German conglomerate ThyssenKrupp today defended merger talks with Indian rival Tata Steel saying the consolidation of the sector in Europe was necessary due to the “difficult economic situation“.

The Indian firm said yesterday it was in talks with its German competitor and other unnamed groups to create a large European steelmaker but did not give further details.

Tata has been considering seven bids for its UK assets since putting them up for sale in March, citing a global oversupply of steel, cheap imports into Europe, high costs and currency volatility.

“We have always said that we consider a consolidation in the European steel sector necessary due to the very difficult economic situation,” Thyssen spokeswoman Nicola Roettger told AFP.
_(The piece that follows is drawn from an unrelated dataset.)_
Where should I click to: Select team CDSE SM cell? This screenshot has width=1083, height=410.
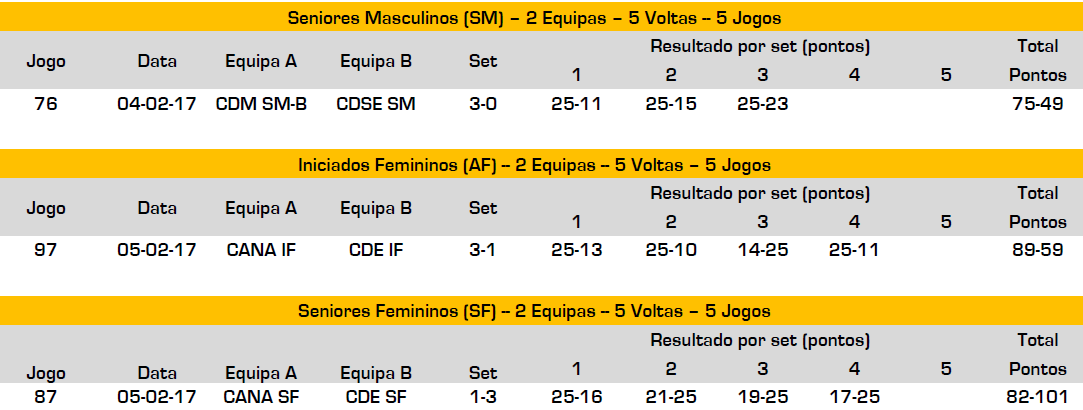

“The entire steel industry in Europe is fighting to continue to have a future in a difficult economic context,” she said.

“Very few European steelmakers are currently making profits,” she said.

Koushik Chatterjee, group executive director and Tata Steel’s executive director for Europe, said it was “too early to give any assurances about the success of these talks“.

The British government has been racing to help find a buyer for Tata’s business, which had accounted for about 16,000 jobs in total, many of them at the Port Talbot steelworks in Wales, the country’s biggest steel plant.

Last month, Tata agreed to sell its European piping business to Greybull Capital, a British—based family investment firm, safeguarding 4,400 jobs in Britain.